Le topaie sono finite, ma c’è un altro paio di episodi simpatici che vorrei raccontare. Uno avviene nei pressi di Karat-Konso, in un villaggio fortificato sulla cima di una collina, tipico della zona. Andiamo a visitarlo e i suoi abitanti, come gesto di accoglienza, ci offrono la loro birra fatta in casa. Ora, a me piace assaggiare i prodotti della cucina locale, ma onestamente parlando l’aspetto di quella bevanda era assolutamente osceno. Fate conto di mescolare alla meglio yoghurt e acqua in modo da ottenere un liquido grigiastro e leggermente schiumoso, poi aggiungete del pepe. Ora versatelo in un recipiente di plastica unto, rubato dall’officina di un meccanico. Ecco. Onde evitare l’assaggio io e Pietro adduciamo scuse improbabili, mentre Micol, stoicamente, avvicina titubante il recipiente alle labbra e ne sugge un sorso timido. La sua espressione non lascia alcun dubbio sull’avventatezza della sua scelta.

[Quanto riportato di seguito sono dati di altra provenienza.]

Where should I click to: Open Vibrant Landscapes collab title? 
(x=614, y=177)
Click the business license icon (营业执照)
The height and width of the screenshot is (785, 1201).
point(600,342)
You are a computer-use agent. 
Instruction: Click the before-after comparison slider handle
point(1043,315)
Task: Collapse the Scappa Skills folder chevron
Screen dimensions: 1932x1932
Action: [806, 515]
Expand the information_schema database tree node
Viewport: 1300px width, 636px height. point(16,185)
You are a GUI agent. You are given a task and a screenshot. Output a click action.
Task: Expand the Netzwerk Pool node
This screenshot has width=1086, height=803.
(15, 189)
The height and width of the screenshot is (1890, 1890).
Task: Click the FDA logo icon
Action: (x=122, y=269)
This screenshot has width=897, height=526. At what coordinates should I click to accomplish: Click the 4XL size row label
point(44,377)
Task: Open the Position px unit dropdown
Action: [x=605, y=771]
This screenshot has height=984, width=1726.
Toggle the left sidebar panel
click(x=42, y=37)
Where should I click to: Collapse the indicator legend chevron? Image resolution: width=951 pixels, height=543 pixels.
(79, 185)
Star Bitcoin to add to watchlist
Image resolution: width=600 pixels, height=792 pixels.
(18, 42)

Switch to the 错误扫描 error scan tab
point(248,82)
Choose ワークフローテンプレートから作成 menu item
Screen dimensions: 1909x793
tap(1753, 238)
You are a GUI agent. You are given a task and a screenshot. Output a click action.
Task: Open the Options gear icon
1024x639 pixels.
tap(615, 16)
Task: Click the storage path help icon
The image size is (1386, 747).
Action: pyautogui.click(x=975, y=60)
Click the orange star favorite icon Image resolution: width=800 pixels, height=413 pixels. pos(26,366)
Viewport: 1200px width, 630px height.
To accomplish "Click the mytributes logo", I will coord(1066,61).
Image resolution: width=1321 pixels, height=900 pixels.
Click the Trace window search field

Qualche giorno più tardi, siccome nulla le succede a livello gastro-intestinale, decide che è giunto il momento di mettere ancora alla prova il suo sistema immunitario. Siamo nella valle dell’Omo, ospiti di un villaggio di capanne fatte di fango e paglia. Una donna ci invita a prendere il caffè a casa sua. La capanna sarà alta non più di 2 metri e mezzo e con un diametro di 2 metri ma, malgrado questo, all’interno è organizzata su due piani. Al piano terra la cucina e la sala da pranzo (niente sedie, si sta seduti in terra su stuoie di paglia); al piano di sopra i letti. Pietro rimane fuori, io e Mic entriamo. La ragazza inizia a preparare il caffè, ed io capisco che non potrò assaggiarla se non vorrò rischiare un attacco di dissenteria. Di nuovo invento qualche scusa non credibile per declinare l’offerta. Micol invece ne beve un po’ da una tazza comunitaria ricavata da una zucca, sperando di nuovo che gli dei della flora batterica intestinale siano clementi.

Alla fine le topaie d’Etiopia hanno reso il viaggio ancora più avventuroso e interessante, e non hanno provocato danni alla nostra salute. Ricordo con immutato affetto quei luoghi, che in fondo ci hanno arricchito e fatto ridere delle nostre fisime da uomo civilizzato.